Word and item position data
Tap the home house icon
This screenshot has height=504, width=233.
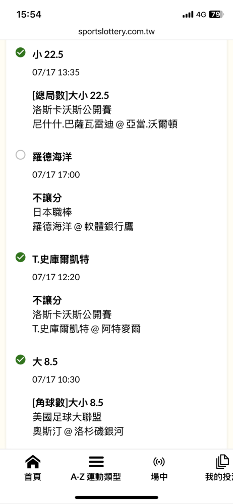32,462
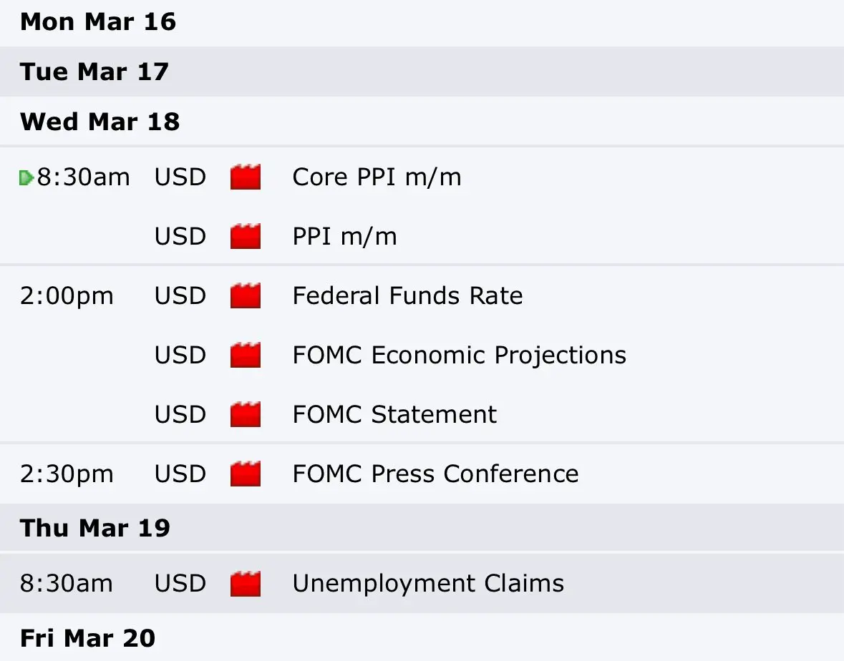Open the Federal Funds Rate event

point(407,296)
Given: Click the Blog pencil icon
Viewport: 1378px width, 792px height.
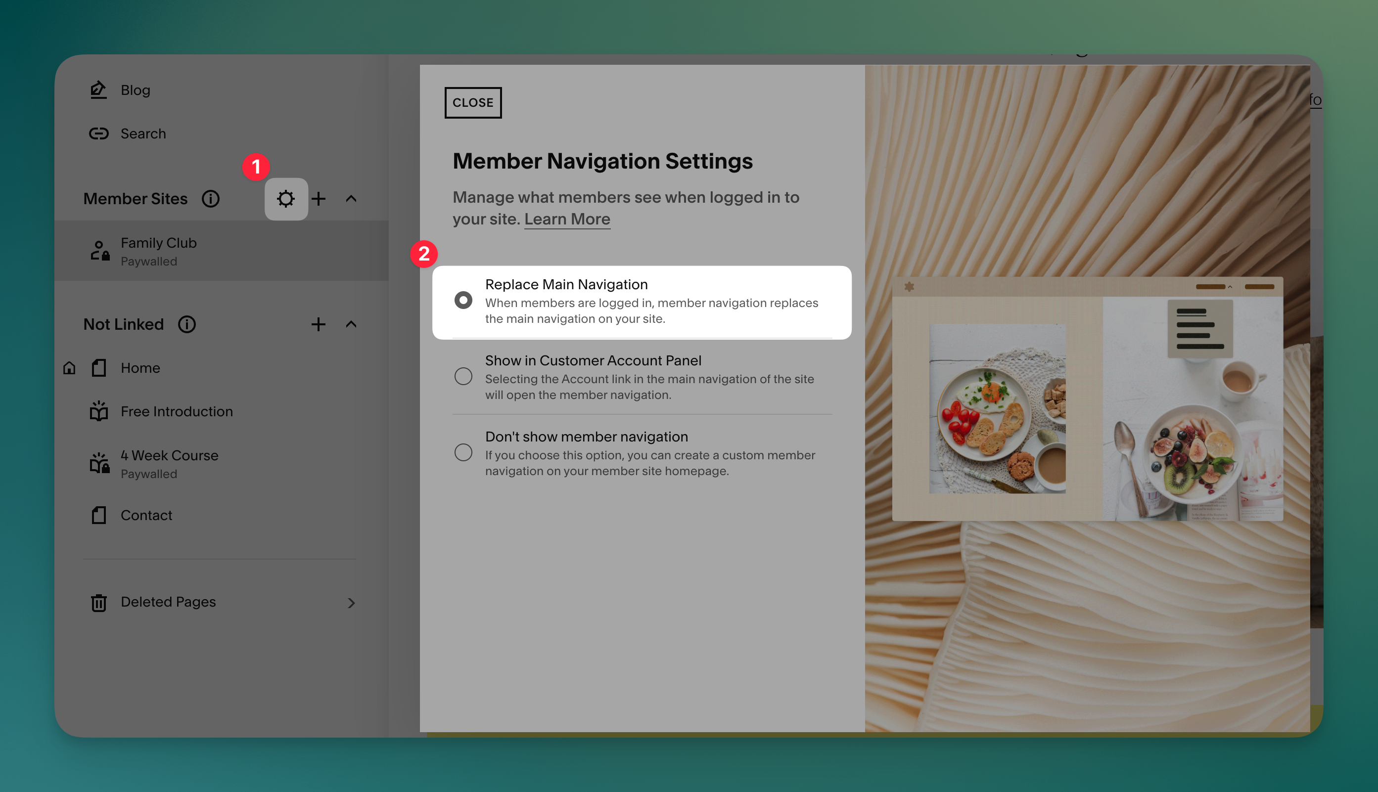Looking at the screenshot, I should pyautogui.click(x=99, y=90).
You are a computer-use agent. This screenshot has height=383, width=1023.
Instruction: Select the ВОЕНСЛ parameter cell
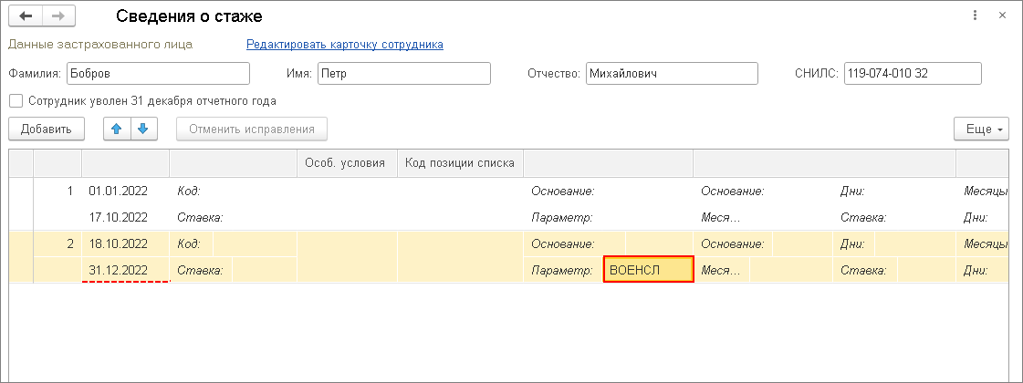648,270
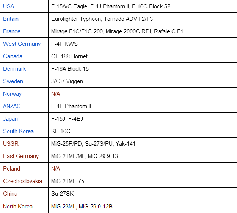Click the JA 37 Viggen cell
Screen dimensions: 237x213
pos(67,81)
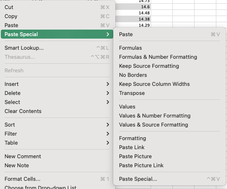This screenshot has height=189, width=227.
Task: Choose Values paste option
Action: click(x=170, y=107)
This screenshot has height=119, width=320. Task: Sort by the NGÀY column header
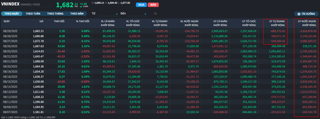[x=7, y=21]
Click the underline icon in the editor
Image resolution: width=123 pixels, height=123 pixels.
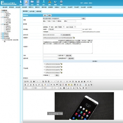click(31, 85)
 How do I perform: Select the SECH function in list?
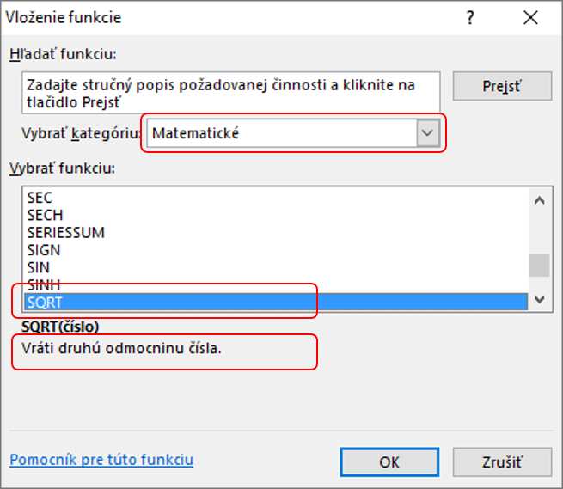[x=276, y=215]
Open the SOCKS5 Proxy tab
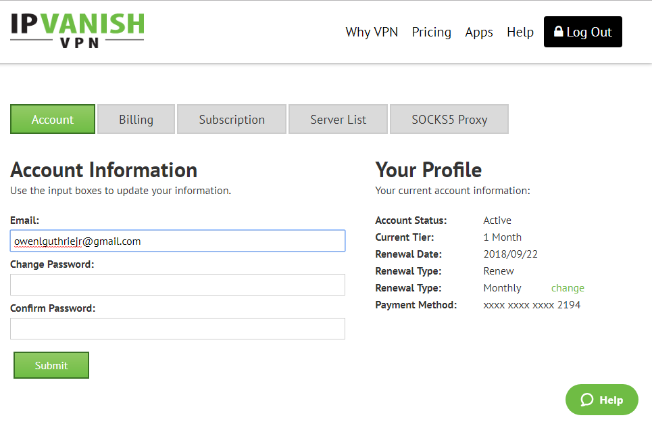The height and width of the screenshot is (424, 652). click(449, 119)
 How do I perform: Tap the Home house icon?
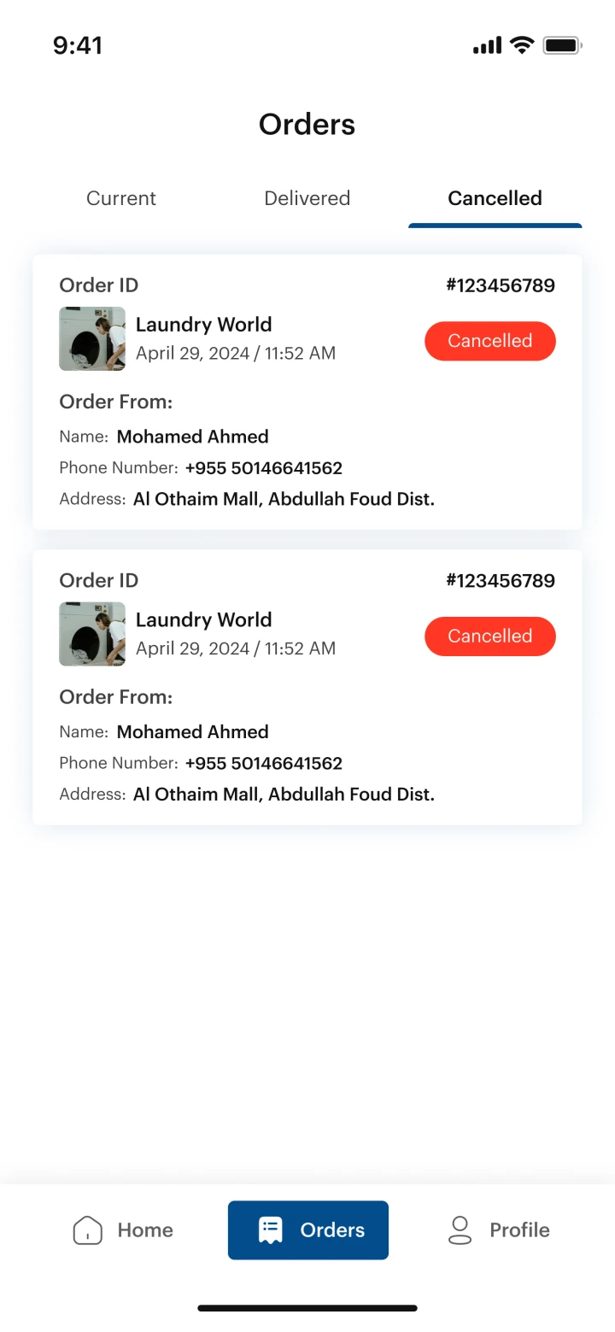click(x=88, y=1230)
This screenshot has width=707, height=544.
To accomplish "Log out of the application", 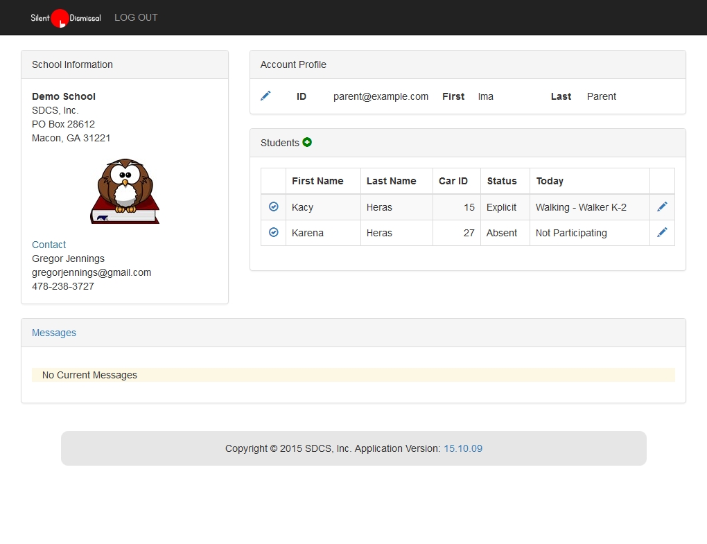I will click(x=136, y=17).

## STATED EXERCISE
Recast the material from its first line through the line containing "Looking at the" as a JSON list of strings, with one string per line and blank lines omitted. Leave the pictures out of the list.

## EXERCISE RESPONSE
[
  "Tap the home house icon",
  "This screenshot has height=504, width=233.",
  "32,462",
  "Open the Federal Funds Rate event",
  "point(407,296)",
  "Given: Click the Blog pencil icon",
  "Viewport: 1378px width, 792px height.",
  "Looking at the screenshot, I should pyautogui.click(x=99, y=90)."
]